■ Tareas por realizar:
a) Enumera los calificativos que, según el fragmento, se le aplicaban al cine de Elías Querejeta.
b) Por favor, resume de forma más breve el párrafo del fragmento que empieza con "Hace mil años", conservando sus datos principales.
c) Responde según el fragmento:
(i) ¿Sobre qué trataba el trabajo de investigación que se menciona?
(ii) ¿Cuántas personas calculaba Querejeta que compartían su gusto por el cine?
(iii) ¿Dónde se sitúa el refugio construido?

■ Fragmento del documento:
Hace mil años tuve que entrevistar a Elías Querejeta. Andaba yo escribiendo un trabajo de investigación sobre los introductores del sonido directo en el cine español. Para mí ese señor era Dios, y recuerdo perfectamente cómo se defendía cuando le decían que hacía cine de autor, minoritario, raro. “Yo no soy tan raro”, decía, “calculo que en España debe de haber más o menos un millón de personas a los que les gusta el mismo cine que a mí, así que yo hago cine para ese millón de personas. Y no me va mal”. Extrapolando la fórmula Querejeta a mi situación, decidí que yo tampoco soy un tío tan raro y que debe haber al menos unos cientos de personas, incluso miles, que necesiten aislarse y rodearse de silencio sin distracciones para poder dar rienda suelta a su imaginación y volcarla sobre el teclado. Creo que es para ellos para quienes he construido este refugio que pensaba que estaba haciendo para mí, aquí, en el fin del mundo.

■ Datos:
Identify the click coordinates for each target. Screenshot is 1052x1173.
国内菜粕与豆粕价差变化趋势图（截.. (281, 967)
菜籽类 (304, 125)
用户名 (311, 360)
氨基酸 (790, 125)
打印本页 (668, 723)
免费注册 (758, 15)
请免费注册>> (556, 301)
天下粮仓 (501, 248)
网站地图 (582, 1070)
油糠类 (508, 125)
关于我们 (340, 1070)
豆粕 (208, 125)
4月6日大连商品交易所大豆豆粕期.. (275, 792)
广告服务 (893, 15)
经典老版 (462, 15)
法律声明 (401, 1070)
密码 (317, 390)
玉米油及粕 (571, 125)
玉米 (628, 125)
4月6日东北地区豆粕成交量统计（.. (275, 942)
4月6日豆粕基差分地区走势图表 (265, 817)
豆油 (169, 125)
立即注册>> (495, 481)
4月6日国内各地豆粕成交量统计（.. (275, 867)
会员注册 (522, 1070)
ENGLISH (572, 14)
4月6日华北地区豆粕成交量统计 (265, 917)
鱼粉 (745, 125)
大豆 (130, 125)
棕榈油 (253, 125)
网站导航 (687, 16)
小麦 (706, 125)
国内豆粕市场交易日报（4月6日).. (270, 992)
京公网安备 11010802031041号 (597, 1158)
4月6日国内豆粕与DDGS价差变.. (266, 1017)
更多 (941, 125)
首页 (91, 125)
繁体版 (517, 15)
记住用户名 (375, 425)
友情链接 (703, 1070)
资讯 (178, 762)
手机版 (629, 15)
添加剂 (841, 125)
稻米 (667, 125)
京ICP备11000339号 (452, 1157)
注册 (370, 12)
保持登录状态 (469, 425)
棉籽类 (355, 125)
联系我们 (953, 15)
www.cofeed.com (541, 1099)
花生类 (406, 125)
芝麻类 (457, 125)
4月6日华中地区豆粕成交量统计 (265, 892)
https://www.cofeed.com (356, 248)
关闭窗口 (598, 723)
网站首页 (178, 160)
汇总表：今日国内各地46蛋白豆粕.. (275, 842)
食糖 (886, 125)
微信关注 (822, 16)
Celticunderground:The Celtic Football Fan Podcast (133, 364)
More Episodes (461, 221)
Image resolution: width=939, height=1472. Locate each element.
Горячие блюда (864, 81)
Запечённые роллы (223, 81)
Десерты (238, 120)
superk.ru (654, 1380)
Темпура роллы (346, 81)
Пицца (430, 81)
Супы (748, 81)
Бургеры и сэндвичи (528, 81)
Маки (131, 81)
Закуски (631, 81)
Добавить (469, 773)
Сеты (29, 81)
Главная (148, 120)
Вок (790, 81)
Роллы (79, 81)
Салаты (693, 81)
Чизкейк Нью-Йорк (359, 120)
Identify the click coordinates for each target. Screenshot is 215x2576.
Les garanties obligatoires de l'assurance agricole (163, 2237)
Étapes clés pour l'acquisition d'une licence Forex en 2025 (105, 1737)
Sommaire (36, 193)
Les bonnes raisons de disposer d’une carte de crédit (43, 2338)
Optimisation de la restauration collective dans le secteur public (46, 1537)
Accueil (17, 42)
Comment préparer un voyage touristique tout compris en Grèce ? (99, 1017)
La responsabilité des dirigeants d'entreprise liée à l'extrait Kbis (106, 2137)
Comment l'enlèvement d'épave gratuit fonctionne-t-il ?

■ Respuestas por tarea:
a) De autor; minoritario; raro.

b) Hace tiempo, durante una investigación sobre los introductores del sonido directo en el cine español, entrevisté a Elías Querejeta. Cuando le decían que su cine era de autor, minoritario o raro, él respondía que en España había cerca de un millón de personas con sus mismos gustos y que hacía cine para ellas. Aplicando esa idea, concluí que también debe de haber cientos o miles de personas que necesitan aislarse en silencio para dejar volar la imaginación y escribir. Para ellas he construido, en el fin del mundo, este refugio que creía hacer para mí.

c)
(i) Sobre los introductores del sonido directo en el cine español.
(ii) Más o menos un millón de personas en España.
(iii) En el fin del mundo.